> [What you have to do]:
Among the entries below, find each line with "field" and show it.

> [Task data]:
◇ ◇ ◇ ◇

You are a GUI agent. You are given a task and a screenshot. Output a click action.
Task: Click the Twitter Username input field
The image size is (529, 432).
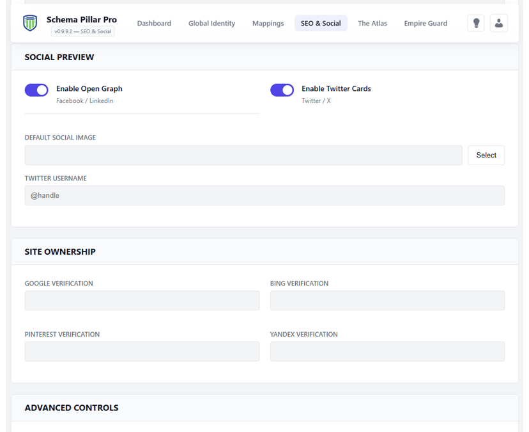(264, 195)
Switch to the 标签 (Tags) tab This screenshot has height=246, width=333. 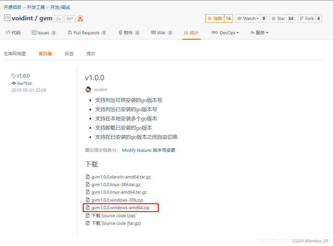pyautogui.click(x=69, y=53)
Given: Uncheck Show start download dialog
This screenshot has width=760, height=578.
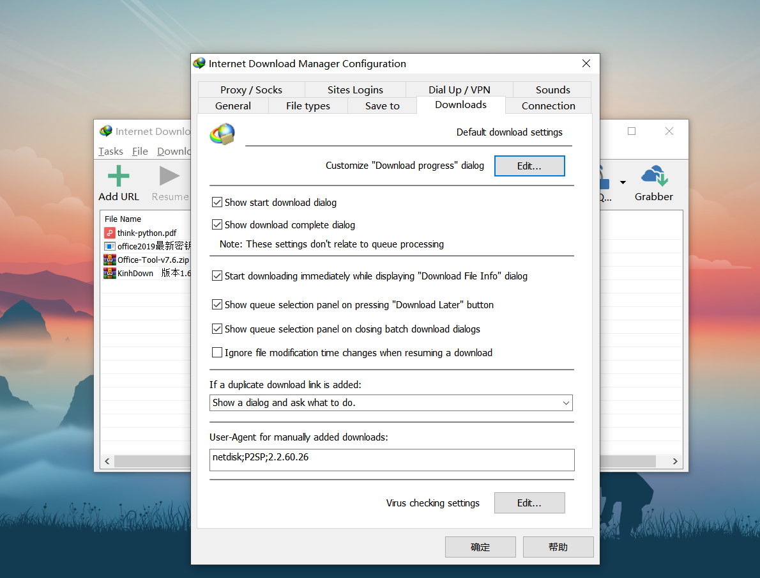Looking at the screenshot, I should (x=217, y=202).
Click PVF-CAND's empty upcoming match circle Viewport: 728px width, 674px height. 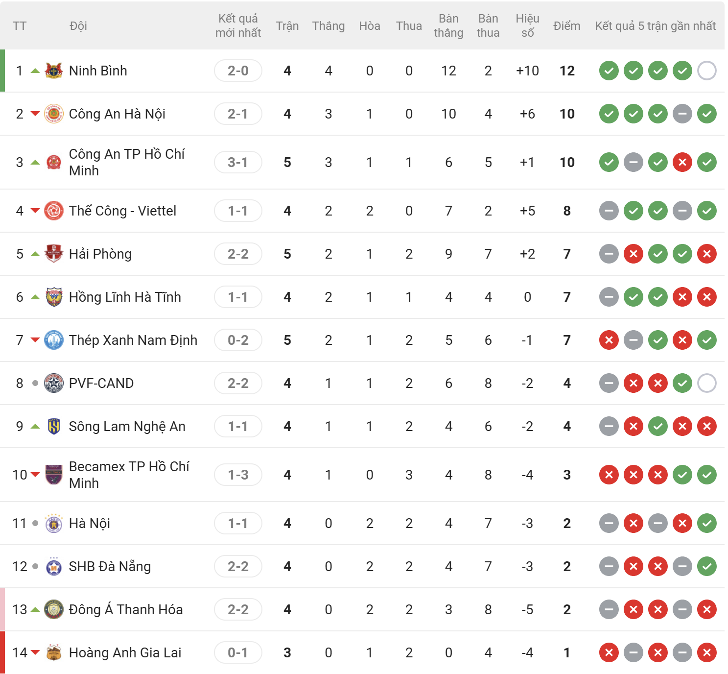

◇ ◇ ◇ ◇

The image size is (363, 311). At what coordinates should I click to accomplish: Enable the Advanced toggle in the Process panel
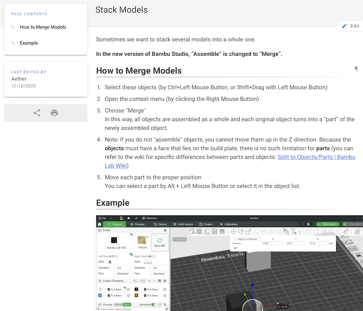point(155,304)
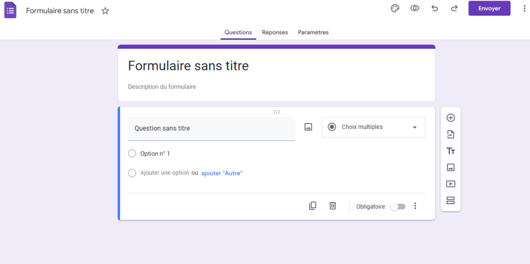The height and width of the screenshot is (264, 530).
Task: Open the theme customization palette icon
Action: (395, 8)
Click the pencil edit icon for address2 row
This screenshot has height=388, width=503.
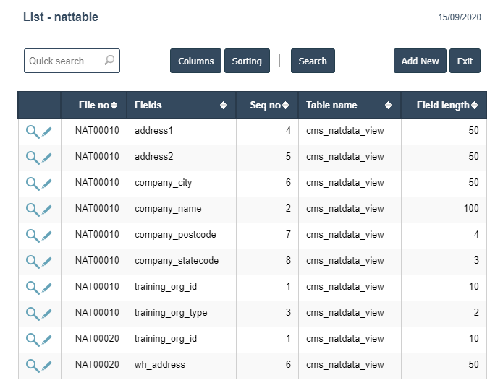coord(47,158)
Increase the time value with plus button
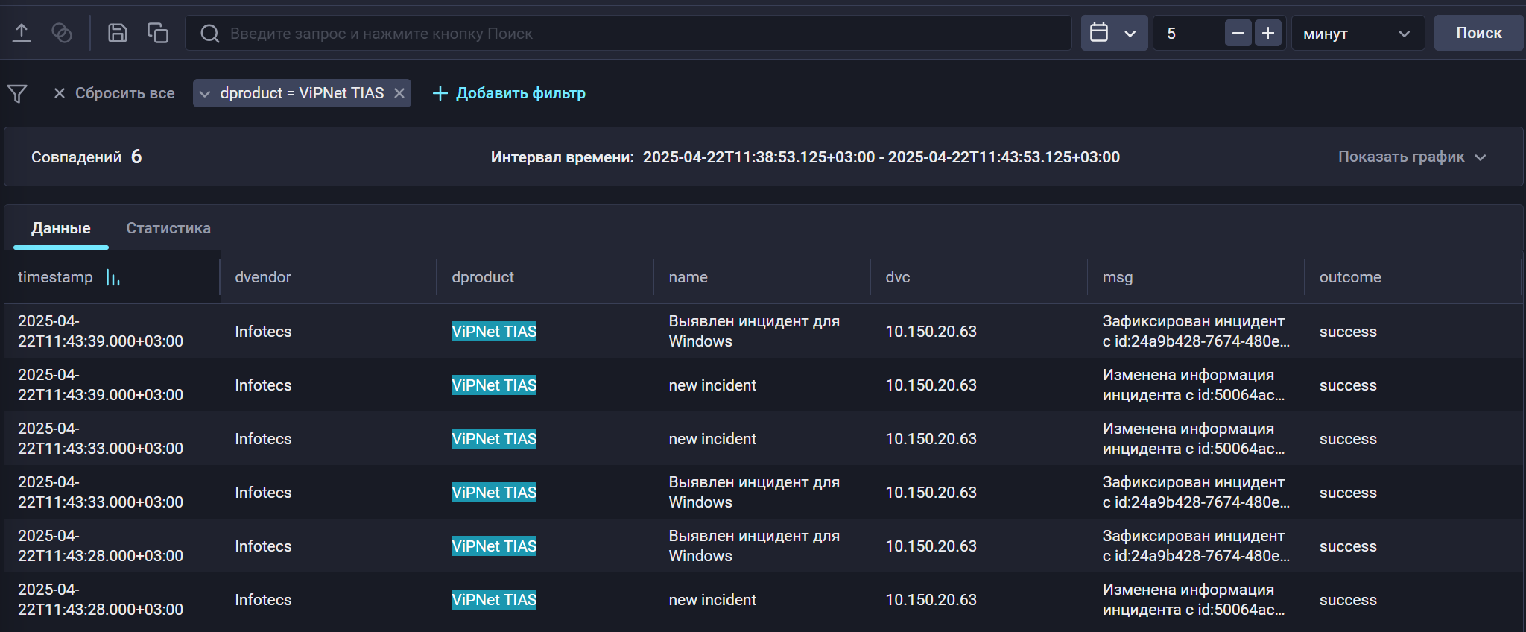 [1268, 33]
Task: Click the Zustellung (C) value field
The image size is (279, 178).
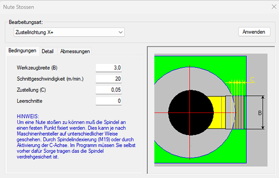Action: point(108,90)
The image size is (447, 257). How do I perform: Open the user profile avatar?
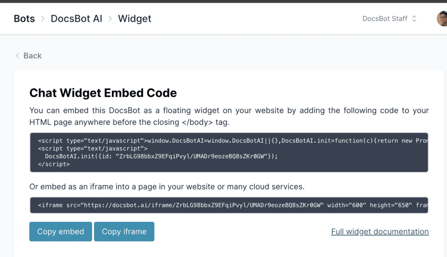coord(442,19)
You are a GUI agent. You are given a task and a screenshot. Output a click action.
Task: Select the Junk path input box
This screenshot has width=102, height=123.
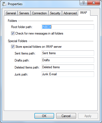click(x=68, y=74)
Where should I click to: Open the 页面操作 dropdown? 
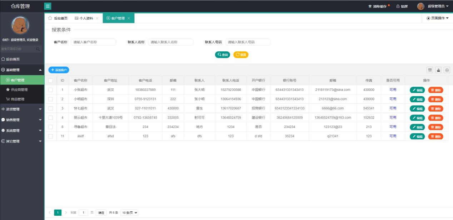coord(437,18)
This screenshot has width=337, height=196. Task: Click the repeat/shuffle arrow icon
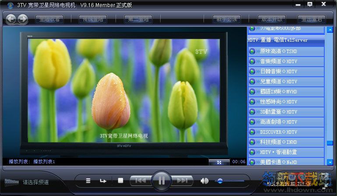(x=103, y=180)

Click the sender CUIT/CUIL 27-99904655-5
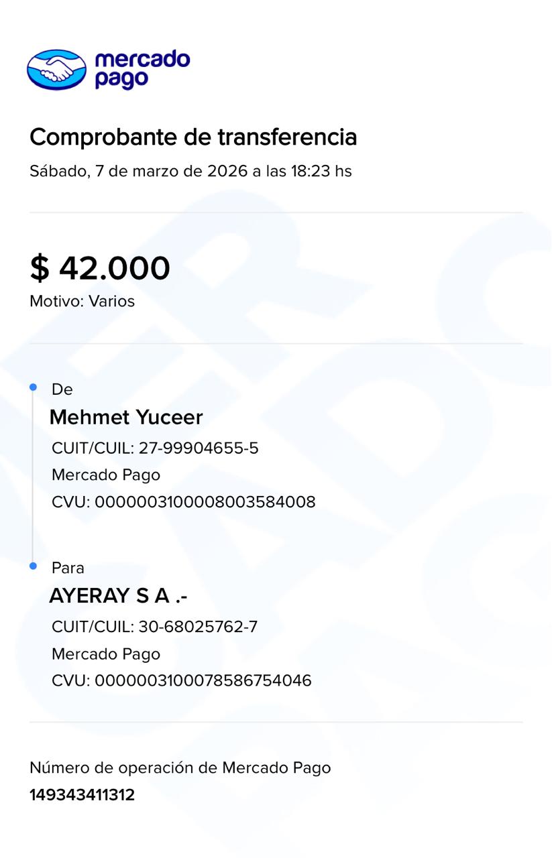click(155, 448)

◇ ◇ ◇ ◇

> [Answer section]:
Task: Click the Twitter Username input field
Task: Click the Zustellung (C) value field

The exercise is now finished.